● **THE EXERCISE**
Lay out each line of the listing below as a numbered list, leaving out the blank lines.

● **RAW DATA**
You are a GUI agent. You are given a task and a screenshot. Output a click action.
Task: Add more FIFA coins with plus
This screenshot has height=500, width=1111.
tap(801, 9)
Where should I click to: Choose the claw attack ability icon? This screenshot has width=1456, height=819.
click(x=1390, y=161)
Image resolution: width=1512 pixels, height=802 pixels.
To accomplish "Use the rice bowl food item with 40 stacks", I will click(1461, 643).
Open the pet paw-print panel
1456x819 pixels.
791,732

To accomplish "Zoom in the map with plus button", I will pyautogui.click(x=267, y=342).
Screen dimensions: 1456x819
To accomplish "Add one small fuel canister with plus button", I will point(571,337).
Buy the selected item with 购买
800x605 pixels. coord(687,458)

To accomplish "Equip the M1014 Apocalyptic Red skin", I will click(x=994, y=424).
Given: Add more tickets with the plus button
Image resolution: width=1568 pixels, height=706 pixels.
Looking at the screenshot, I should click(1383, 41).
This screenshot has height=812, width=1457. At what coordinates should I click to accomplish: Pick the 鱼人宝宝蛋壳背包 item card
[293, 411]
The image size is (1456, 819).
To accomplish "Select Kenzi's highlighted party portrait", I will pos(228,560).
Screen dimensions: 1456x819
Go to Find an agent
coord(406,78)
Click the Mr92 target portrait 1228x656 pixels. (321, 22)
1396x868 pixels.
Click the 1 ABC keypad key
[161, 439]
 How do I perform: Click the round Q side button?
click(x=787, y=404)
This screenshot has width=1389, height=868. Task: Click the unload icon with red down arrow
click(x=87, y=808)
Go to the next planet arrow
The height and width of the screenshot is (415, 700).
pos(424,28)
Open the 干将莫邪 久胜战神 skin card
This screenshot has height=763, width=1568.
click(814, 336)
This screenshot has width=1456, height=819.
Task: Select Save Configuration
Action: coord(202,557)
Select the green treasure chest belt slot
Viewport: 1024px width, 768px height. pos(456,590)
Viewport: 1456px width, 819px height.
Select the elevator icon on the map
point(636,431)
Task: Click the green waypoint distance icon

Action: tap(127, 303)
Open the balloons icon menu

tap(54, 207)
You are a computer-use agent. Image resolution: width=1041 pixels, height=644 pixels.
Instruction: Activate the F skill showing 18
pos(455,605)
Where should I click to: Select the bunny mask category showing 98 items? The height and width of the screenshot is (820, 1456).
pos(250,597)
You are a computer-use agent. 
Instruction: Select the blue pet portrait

● **FULL ANSWER**
1. You are a GUI agent. You are given a task and a screenshot. Output a click action.
2. Task: Add more FIFA coins with plus
3. This screenshot has height=500, width=1111.
4. tap(801, 9)
5. Where should I click to: Choose the claw attack ability icon? This screenshot has width=1456, height=819.
6. click(x=1390, y=161)
7. Image resolution: width=1512 pixels, height=802 pixels.
8. To accomplish "Use the rice bowl food item with 40 stacks", I will click(1461, 643).
9. Open the pet paw-print panel
10. 1456x819 pixels.
11. 791,732
12. To accomplish "Zoom in the map with plus button", I will pyautogui.click(x=267, y=342).
13. Screen dimensions: 1456x819
14. To accomplish "Add one small fuel canister with plus button", I will point(571,337).
15. Buy the selected item with 购买
16. 800x605 pixels. coord(687,458)
17. To accomplish "Equip the M1014 Apocalyptic Red skin", I will click(x=994, y=424).
18. Given: Add more tickets with the plus button
19. Image resolution: width=1568 pixels, height=706 pixels.
20. Looking at the screenshot, I should click(1383, 41).
21. This screenshot has height=812, width=1457. At what coordinates should I click to accomplish: Pick the 鱼人宝宝蛋壳背包 item card
22. [293, 411]
23. The image size is (1456, 819).
24. To accomplish "Select Kenzi's highlighted party portrait", I will pos(228,560).
25. Screen dimensions: 1456x819
26. Go to Find an agent
27. coord(406,78)
28. Click the Mr92 target portrait 1228x656 pixels. (321, 22)
29. 1396x868 pixels.
30. Click the 1 ABC keypad key
31. [161, 439]
32.  How do I perform: Click the round Q side button?
33. click(x=787, y=404)
34. This screenshot has width=1389, height=868. Task: Click the unload icon with red down arrow
35. click(x=87, y=808)
36. Go to the next planet arrow
37. The height and width of the screenshot is (415, 700).
38. pos(424,28)
39. Open the 干将莫邪 久胜战神 skin card
40. This screenshot has height=763, width=1568.
41. click(814, 336)
42. This screenshot has width=1456, height=819.
43. Task: Select Save Configuration
44. Action: coord(202,557)
45. Select the green treasure chest belt slot
46. Viewport: 1024px width, 768px height. pos(456,590)
47. Viewport: 1456px width, 819px height.
48. Select the elevator icon on the map
49. point(636,431)
50. Task: Click the green waypoint distance icon
51. Action: tap(127, 303)
52. Open the balloons icon menu
53. tap(54, 207)
54. You are a computer-use agent. Image resolution: width=1041 pixels, height=644 pixels.
55. Instruction: Activate the F skill showing 18
56. pos(455,605)
57. Where should I click to: Select the bunny mask category showing 98 items? The height and width of the screenshot is (820, 1456).
58. pos(250,597)
59. You are a computer-use agent. 
60. Instruction: Select the blue pet portrait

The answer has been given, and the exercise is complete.